Novel findings of the mechanisms underlying tendon healing were recently produced by studies using transgenic mice, including Scx-GFP, and Scx-Cre mice. In the future, various genetically modified mice may further contribute to an understanding of the biology of tendon homeostasis and pathology of tendon injury. Despite these advantages, however, murine flexor tendons are too small to suture tightly. For mouse experiments, larger tendons such as the patella or Achilles tendons are usually used,, or transection of flexor tendons at the myotendinous junction is adopted., These models are probably unsuitable for experimental research of flexor tendon repair because the anatomical structure of large tendons is different from that of flexor tendons, and loss of tensile force adversely affects the tendon healing process. Although the data are not shown here, we were previously unable to develop an appropriate model for flexor tendon repair using mice because of their small size. However, various types of transgenic rats have recently become available with the development of genome editing technology, such as a clustered regularly interspaced short palindromic repeats/clustered regularly interspaced short palindromic repeats–associated proteins system or transcription activator-like effector nucleases. Cell tracking analyses using reporter or Cre/loxP rats combined with the current model may reveal the mechanisms underlying actual tendon healing.

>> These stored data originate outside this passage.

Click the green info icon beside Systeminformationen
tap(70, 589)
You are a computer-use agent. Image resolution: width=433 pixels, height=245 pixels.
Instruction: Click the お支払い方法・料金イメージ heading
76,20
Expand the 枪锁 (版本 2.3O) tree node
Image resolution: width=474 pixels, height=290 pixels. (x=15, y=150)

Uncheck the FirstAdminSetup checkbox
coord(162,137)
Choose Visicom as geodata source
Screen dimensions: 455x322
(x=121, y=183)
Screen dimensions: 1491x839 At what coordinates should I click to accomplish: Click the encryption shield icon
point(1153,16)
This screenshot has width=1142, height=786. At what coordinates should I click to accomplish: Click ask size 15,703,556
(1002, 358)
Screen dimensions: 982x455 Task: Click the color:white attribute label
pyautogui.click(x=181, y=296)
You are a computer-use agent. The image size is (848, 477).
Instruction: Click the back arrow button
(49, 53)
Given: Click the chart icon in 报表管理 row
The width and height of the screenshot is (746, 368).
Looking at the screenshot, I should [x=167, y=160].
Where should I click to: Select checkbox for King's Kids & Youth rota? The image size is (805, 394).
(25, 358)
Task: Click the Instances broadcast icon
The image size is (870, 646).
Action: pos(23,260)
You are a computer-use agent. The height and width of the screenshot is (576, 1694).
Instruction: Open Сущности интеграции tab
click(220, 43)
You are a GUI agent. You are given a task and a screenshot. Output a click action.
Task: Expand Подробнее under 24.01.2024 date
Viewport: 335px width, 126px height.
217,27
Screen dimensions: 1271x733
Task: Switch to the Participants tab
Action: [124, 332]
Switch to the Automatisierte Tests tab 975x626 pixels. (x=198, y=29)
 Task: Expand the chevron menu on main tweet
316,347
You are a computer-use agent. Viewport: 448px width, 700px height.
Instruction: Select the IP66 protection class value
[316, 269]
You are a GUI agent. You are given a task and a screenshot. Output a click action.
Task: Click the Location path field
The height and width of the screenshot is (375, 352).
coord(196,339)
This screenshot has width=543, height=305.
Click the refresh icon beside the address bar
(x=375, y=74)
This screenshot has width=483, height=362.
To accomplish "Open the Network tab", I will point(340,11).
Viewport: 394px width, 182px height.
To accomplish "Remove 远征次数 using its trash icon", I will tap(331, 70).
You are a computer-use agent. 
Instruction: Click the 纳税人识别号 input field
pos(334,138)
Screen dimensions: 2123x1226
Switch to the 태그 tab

We have demonstrated that the combination of figure-of-eight peripheral sutures and a 2-strand core suture provided the repaired rat flexor tendon with enough strength to prevent rerupture with no cast fixation or immobilization procedures after surgery. Although surgeons must master microsurgical skills to obtain stable results, the current model will contribute to both an understanding of the molecular mechanisms underlying flexor tendon healing and the development of effective antiadhesive materials or methods for more successful flexor tendon repair.